Creative-writing programs are designed on the theory that students who have never published a poem can teach other students who have never published a poem how to write a publishable poem. The fruit of the theory is the writing workshop, a combination of ritual scarring and twelve-on-one group therapy where aspiring writers offer their views of the efforts of other aspiring writers. . . The workshop is a process, an unscripted performance space, a regime for forcing people to do two things that are fundamentally contrary to human nature: actually write stuff (as opposed planning to write stuff very, very soon), and then sit there while strangers tear it apart.
I cackled to myself while reading this snarky introductory paragraph (italics mine) to Louis Menand’s essay about creative writing programs in the summer fiction issue of The New Yorker, particularly the last sentence, as it was so apropos of my recent reluctance to blog. Because I have indeed been planning to write, very, very soon . . . for at least the past three weeks!
I have been hesitant to write of my recent personal goings-on (largely internal and emotional as they are) with too much explicitness, or indeed, at all, on this website. Part of it is that I want to “retain my reticences” about certain things, as Anne Truitt puts it, and another part has to do with the fact that, although I have never been much for journal writing, or journaling as people call it these days—a noun-into-verbage that I particularly dislike—whenever I have reread things I have written in the past at times of stress or unhappiness, I have cringed. I find it terribly embarrassing to relive the travails of my earlier self. It all seems so hot and heavy and labored, and I can’t believe, now, that I got so worked up about it, having passed through whatever it was that seemed so all-consuming at the time, relatively unscathed, or at least enrichingly scathed.
So I haven’t written here in a long time because I haven’t known what to write about if not what is truly going on in my mind and heart, which has been much painful wrestling with the role painting plays in my life and work, and how I might decide to make some changes to that, which has been hard to think about and scary to talk about. When you've invested 10 years of your life and your whole identity into one thing, it's both liberating and gut-wrenching to contemplate loosening your grip on it, even a little. I’m not so much incorrigibly honest by choice as bad at dissimulation by nature, a characteristic which is occasionally inconvenient, but on the whole it’s more comfortable to be truthful, I find.
At any rate, as scary and potentially regret-inducing as writing candidly and exposing oneself to scrutiny on a blog is, one potential upside is the effect that the medium has on the writing process, in that that it forces me to write more carefully and to analyze my own emotions more critically, to not simply succumb to the gush and flow of uninterrupted id as one can do in a private notebook. To be, in effect, a tad more dispassionate about the facts of my own life, a detachment which, if it can be attained, I find beneficial. To basically get over myself, maybe a little tiny bit.
But while I’m working up to writing about all this, I might also mention that I haven’t been paying my studio practice very much attention recently because I’ve become completely obsessed by a new love.
I’ve been cheating on my studio with my sewing machine, a sturdy vintage Singer, made between 1958 and 1962, bought for $20 on Craigslist, and going strong after a bit of a tune up. It occurred to me one day that I really liked quilts, and that they didn’t seem that different from paintings, actually, in that they have the same lowest common denominator: fundamentally, they are arrangements of colored shapes within a rectangle, whether constructed with fabric or painted with pigments. And I thought, I could do that. And decided to learn.
So I found my sewing machine, and then before I could decide on a quilt pattern I fell in love with this fabric, and decided to make a dress.

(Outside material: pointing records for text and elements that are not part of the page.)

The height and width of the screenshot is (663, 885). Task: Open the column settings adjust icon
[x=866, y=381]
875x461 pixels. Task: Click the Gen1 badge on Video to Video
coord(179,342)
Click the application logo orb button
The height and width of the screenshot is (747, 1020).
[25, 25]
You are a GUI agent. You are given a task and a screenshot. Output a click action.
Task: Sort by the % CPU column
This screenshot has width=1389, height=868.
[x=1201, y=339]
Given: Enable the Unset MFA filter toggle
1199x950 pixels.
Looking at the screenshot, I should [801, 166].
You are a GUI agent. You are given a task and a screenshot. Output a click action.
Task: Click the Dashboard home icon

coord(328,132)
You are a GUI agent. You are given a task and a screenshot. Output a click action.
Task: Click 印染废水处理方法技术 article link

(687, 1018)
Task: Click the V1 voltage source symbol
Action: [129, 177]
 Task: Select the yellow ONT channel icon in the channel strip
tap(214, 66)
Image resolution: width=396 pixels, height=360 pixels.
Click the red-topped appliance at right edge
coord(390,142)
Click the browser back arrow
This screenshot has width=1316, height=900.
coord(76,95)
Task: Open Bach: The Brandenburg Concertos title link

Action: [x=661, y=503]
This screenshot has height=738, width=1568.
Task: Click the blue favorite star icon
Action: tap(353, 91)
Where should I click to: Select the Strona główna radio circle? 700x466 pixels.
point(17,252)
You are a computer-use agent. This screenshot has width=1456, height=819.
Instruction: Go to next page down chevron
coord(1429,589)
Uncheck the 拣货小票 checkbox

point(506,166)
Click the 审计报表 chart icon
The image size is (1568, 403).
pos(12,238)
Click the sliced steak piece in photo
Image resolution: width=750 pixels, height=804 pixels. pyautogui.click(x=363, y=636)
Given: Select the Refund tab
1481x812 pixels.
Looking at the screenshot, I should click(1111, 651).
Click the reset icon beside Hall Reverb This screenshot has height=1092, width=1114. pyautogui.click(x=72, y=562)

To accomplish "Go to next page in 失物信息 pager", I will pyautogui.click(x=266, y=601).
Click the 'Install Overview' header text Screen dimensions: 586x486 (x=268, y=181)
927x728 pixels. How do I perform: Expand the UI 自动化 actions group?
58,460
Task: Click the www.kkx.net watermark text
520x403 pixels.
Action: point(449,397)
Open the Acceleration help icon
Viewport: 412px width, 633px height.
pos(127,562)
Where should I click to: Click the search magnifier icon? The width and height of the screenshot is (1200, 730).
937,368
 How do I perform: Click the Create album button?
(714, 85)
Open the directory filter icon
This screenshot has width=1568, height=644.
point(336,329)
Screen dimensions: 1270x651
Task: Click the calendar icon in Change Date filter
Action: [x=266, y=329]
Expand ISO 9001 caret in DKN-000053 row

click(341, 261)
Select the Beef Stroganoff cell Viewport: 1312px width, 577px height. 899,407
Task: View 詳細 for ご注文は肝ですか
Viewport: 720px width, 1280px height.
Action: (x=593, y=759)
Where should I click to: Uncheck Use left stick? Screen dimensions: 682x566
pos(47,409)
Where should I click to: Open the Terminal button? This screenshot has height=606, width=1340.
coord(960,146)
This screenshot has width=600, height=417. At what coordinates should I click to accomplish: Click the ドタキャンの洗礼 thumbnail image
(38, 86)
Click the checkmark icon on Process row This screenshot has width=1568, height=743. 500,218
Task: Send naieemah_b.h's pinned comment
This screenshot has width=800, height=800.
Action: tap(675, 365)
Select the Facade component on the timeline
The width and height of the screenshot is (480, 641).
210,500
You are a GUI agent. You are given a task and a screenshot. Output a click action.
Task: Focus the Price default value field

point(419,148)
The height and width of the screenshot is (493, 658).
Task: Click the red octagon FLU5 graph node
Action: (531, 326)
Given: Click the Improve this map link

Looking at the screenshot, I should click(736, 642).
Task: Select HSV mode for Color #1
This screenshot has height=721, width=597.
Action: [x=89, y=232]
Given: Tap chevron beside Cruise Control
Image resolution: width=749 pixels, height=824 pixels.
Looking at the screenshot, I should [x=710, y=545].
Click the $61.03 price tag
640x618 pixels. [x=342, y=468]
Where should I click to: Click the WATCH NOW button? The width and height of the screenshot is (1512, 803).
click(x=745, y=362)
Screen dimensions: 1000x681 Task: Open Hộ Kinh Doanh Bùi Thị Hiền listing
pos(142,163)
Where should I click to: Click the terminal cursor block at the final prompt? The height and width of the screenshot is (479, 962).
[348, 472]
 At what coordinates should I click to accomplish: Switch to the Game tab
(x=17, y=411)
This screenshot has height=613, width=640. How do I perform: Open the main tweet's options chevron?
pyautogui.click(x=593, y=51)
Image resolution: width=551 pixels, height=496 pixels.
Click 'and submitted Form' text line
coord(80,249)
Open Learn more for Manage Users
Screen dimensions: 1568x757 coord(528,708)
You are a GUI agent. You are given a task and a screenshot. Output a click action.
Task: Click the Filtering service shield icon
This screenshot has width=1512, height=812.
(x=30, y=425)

This has eaten up the past several weeks of my life, because I have had to teach myself sewing from the ground up, with the aid of several reference books and my laptop open next to the sewing machine so I can google things like “how to cut out a pattern” and “how to gather” and “seam-allowance” and “fusible interfacing.” I was saved from much unhappiness by my mother’s suggestion that I make the dress first in a cheap muslin before cutting up my pretty fabric. This proved invaluable, as I had to remake every part of the dress several times before I understood what the cryptic pattern instructions wanted me to do. BUT . . . I am almost done! And it looks pretty good. The final hurdle is the installation of an invisible zipper in the back of the dress, a feat which I plan to attempt now that I have my new zipper foot.
We live in a teeny doll’s house, and for the past several weeks my sewing apparatus and accoutrements have utterly overtaken the all-purpose front room and strewn it with detritus. My sweet husband, who is generally the non-neurotic member of our union has just one phobia: a fear of stepping on sharp objects, which is justified by his several experiences of stepping on glass and needing stitches in the soles of his feet. And as they are an unavoidably necessary component of sewing, there are a lot of sharp, pointy pins scattered around our house right now. I have tried to keep track of them, but Moby-the-cat just loves to play with them and bat them around.
Anyway: Dave, Painting: the dress is almost finished, and life will return to normal, pins safely back in their lidded container, and me to my studio.